You’ve got about 20 minutes to meet and then no more than 5-10 minutes to impress us with a presentation. So, no pressure.
Oh — our blue ribbon panel will vote and award prizes for the winning team.
Good luck and… don’t get shot down.
Okay, perhaps not my finest work. But it was prescient. A year after this assignment it was announced that there would indeed be a movie version of that best selling app/videogame/four quadrant mega-tent pole thingie. And given that at last count the thingie was at 2 billion downloads across all platforms (and still counting) it was unsurprising that just several days ago Sony Pictures announced it was indeed moving forward with a planned Summer 2016 release of AB on the big screen with a cast that includes SNL veterans Jason Sudekis, Bill Hader, Maya Rudolph and Kate McKinnon, not to mention Frozen’s Josh Gad, Key and Peele and Peter Dinklage.
Logic and everyday belly-aching about the lack of imagination among film industry bigwigs tells us that no matter how bad any of us might think this film will turn out, it is also likely to turn out somewhere between a tidy and massive profit.
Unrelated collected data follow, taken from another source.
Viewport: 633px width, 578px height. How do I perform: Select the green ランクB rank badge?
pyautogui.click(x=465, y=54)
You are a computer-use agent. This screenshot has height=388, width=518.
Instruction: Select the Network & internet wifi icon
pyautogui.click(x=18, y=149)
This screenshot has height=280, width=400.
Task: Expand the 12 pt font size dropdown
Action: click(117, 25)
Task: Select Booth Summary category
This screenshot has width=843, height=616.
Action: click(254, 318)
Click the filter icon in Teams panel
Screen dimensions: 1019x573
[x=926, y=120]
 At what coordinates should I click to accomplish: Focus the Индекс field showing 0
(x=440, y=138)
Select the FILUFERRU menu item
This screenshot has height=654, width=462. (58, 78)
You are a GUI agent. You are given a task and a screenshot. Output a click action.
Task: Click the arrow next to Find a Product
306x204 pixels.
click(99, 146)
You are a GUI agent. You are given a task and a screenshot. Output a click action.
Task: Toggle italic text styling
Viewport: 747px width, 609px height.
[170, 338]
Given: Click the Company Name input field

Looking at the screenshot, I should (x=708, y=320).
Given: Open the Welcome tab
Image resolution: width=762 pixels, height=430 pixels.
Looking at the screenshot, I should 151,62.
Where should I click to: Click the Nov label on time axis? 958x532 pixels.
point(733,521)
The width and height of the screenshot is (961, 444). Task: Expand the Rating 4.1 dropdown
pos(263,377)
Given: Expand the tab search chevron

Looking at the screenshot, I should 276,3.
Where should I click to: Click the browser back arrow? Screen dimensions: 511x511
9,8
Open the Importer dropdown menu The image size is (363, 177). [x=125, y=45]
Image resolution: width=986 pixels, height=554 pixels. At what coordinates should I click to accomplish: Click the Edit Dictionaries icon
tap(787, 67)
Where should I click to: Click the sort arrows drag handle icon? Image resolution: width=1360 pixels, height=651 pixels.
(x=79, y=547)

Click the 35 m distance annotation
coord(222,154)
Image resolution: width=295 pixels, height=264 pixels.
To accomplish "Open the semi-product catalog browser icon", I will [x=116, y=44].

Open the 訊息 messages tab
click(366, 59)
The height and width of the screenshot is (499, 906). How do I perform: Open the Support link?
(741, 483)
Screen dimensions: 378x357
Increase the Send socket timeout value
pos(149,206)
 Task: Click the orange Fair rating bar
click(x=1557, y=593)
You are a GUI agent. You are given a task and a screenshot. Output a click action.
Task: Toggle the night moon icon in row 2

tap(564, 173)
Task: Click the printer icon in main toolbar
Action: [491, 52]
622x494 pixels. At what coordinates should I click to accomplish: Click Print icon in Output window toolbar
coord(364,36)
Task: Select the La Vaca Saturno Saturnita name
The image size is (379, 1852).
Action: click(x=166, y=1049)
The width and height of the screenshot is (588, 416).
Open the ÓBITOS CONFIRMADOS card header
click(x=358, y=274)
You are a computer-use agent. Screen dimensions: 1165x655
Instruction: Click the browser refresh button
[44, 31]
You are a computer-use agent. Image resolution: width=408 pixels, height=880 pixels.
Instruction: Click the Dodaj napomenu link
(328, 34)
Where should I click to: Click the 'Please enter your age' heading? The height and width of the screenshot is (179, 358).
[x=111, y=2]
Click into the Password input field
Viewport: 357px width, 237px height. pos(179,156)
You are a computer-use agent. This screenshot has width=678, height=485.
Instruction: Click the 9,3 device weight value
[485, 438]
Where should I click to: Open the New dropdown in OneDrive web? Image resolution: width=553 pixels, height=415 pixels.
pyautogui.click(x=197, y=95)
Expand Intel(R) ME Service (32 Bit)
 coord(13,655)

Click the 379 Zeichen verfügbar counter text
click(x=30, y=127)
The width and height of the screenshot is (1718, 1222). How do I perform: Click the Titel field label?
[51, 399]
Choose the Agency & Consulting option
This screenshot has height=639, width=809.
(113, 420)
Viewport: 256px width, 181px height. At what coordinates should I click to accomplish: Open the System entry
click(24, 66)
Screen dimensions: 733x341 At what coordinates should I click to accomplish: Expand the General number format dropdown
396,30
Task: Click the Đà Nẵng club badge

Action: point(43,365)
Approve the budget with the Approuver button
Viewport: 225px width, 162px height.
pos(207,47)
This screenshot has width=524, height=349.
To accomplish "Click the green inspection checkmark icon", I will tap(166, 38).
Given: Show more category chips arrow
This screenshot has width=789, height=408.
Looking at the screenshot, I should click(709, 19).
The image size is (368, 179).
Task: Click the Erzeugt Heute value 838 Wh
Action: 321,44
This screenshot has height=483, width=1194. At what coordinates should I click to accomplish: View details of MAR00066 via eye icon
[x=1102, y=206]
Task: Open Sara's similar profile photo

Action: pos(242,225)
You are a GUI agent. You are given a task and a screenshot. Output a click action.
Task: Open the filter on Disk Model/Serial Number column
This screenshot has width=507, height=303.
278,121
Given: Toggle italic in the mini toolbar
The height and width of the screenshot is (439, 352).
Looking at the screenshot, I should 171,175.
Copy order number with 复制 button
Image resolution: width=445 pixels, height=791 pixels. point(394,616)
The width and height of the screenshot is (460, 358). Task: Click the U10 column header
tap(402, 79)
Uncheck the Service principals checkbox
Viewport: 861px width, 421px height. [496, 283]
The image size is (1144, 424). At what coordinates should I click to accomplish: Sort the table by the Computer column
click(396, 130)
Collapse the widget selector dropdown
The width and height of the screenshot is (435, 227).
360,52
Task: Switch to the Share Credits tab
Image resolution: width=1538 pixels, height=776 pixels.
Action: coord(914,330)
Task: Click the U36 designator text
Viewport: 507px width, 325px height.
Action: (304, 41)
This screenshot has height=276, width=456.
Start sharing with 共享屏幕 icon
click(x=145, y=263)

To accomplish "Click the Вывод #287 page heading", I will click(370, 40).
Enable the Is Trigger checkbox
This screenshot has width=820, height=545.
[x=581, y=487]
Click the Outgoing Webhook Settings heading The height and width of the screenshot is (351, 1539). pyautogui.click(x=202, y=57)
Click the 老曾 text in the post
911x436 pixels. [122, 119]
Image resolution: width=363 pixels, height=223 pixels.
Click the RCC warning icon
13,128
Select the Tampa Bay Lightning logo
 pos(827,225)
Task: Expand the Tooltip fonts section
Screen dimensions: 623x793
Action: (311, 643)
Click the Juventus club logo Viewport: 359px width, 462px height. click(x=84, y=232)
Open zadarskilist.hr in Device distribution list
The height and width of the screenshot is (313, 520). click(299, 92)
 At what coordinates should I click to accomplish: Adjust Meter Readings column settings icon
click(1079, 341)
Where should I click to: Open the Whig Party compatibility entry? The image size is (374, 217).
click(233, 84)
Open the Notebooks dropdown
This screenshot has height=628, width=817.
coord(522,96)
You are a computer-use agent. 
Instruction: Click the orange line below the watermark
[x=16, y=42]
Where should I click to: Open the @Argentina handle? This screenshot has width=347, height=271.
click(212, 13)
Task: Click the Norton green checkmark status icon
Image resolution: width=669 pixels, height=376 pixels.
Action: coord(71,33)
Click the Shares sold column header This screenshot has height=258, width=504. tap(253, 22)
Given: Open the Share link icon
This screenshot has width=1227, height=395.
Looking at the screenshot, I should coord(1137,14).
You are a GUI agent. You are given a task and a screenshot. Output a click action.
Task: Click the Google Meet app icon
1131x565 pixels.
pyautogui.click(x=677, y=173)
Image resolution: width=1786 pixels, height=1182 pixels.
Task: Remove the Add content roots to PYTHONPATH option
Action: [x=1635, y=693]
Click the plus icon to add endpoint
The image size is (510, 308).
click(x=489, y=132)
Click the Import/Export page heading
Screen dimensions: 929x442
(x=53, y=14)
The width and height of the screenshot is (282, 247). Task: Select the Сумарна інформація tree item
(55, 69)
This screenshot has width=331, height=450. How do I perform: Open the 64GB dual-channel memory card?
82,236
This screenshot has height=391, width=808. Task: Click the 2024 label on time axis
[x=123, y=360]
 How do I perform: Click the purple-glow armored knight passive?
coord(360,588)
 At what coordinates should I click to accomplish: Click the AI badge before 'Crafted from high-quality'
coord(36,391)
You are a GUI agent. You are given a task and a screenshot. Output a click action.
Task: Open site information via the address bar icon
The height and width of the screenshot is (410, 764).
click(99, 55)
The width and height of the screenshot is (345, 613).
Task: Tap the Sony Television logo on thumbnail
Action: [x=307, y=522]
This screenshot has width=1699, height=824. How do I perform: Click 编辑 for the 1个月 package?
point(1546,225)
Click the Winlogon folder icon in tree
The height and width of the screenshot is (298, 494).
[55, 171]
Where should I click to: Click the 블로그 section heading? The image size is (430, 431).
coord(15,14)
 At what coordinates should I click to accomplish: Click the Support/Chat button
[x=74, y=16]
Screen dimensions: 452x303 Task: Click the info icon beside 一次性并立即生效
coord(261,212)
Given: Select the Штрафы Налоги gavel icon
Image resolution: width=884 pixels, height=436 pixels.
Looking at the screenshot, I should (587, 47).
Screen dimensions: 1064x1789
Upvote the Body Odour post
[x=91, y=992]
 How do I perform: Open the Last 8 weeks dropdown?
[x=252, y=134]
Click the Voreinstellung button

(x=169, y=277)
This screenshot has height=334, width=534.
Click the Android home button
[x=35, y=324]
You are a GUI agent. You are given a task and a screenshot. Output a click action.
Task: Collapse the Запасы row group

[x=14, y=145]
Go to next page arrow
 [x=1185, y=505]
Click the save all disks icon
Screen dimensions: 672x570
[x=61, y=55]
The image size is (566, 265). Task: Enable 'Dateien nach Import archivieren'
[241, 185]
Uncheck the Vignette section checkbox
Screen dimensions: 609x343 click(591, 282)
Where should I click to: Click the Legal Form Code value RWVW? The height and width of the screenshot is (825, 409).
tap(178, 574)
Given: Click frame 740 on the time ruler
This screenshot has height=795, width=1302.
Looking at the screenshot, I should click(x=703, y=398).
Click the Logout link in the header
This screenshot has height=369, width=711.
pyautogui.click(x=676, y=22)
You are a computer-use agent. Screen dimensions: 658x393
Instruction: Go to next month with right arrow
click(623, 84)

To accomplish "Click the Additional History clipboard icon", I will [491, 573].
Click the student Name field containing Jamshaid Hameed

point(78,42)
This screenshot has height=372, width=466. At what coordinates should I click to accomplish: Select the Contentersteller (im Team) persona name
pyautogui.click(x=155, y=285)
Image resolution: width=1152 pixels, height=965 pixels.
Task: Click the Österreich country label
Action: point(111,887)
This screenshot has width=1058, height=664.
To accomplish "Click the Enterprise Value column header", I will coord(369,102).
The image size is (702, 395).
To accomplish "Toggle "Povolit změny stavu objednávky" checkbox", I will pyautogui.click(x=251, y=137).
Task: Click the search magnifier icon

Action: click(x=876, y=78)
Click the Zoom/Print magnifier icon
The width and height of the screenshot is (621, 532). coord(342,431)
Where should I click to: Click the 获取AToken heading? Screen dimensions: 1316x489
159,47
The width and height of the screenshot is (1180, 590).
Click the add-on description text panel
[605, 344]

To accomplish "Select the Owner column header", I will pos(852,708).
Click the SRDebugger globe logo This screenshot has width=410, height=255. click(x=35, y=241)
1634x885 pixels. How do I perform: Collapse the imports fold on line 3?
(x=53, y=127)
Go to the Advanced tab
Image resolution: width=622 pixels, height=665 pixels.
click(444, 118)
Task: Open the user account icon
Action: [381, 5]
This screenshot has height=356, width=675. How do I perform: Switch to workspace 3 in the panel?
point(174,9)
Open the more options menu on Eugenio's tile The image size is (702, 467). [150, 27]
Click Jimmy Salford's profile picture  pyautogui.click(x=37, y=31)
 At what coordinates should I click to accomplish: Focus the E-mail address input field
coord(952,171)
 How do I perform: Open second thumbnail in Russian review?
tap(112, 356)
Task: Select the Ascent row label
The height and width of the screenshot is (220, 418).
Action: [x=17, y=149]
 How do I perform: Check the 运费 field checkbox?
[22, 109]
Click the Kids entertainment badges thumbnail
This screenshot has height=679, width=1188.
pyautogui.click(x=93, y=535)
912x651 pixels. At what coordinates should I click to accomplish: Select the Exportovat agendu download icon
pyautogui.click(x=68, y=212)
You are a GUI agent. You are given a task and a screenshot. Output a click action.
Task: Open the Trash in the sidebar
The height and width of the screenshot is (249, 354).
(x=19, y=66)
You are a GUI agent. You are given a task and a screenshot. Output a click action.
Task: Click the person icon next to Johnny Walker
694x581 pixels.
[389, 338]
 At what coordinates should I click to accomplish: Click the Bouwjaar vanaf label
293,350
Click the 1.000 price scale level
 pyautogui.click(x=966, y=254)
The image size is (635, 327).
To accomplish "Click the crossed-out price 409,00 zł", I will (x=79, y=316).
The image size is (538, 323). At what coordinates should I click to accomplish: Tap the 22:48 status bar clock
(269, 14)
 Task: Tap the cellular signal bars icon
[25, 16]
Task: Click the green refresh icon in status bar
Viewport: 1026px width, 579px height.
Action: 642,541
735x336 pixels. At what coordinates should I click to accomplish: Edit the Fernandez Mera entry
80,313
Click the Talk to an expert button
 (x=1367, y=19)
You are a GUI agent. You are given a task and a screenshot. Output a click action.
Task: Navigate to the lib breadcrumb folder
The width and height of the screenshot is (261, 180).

Certainly, it is unlikely to lose money given the longevity this kind of asset assures its makers. Or is it and does it?
The fact is Rovio Entertainment – the Finnish animation company that first created the AB global franchise back in 2003 with a mere app – became rich beyond its wildest dreams from the app and is partners with Sony on the big screen version. But Rovio also had an additional announcement to make almost simultaneously with all this film casting hoopla last week. And that was that there would be a 16% cutback of its workforce, which in laymen’s terms means up to 130 Rovio employees – many of whom were there since the company’s inception – are getting the ax.
But how can this be after 2 billion plus downloads, 10 million Hasbro toys sold, an on-demand television show, and theme park attractions across the world, including even one at….NASA? (Look it up, naysayer)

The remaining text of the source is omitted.